By Dr. Jim Ferguson
I have always had a sense of wanderlust.  And I have been blessed and able to exercise this passion for travel.  They say that people’s dogs often look like their masters.  My dog Jack is a feist, a terrier breed.  He really doesn’t look like me, but perhaps he has my wanderlust because he would rather jump in my truck and ride than eat; and a porch-hound like Jack loves to eat.

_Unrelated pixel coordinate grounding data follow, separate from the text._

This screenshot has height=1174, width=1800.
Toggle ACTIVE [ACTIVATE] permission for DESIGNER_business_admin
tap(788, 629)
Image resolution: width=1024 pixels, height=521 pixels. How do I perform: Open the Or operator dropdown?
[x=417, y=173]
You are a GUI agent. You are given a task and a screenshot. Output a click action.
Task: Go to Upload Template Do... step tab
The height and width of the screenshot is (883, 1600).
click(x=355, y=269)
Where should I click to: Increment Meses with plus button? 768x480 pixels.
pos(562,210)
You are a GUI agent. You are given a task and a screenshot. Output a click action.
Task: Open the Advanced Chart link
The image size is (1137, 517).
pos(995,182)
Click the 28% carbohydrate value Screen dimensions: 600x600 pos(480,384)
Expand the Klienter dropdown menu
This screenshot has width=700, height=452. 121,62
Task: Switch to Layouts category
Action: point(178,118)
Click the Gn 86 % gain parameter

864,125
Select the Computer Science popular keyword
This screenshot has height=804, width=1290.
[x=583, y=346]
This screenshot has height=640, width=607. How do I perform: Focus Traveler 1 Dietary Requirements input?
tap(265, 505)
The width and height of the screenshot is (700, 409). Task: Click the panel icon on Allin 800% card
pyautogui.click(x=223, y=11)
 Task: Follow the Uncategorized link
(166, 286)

Sometimes travel is challenging, but experiencing new vistas makes it worth the effort.  Before I went to medical school I went traipsing over Europe for several months.  In the 19th century the English aristocracy often sent their children off for “the grand tour” after college.  The graduate was expected to gain the educational perspectives of travel in foreign lands and then return home to work as a good Englishman.  My grand tour was with a backpack, a buddy and a head of long beautiful hair, the style of that era.  However, my buddy left me after only two weeks.  He said he’d seen enough cathedrals for a lifetime, and was sick of me dragging him around the next corner to see what was there.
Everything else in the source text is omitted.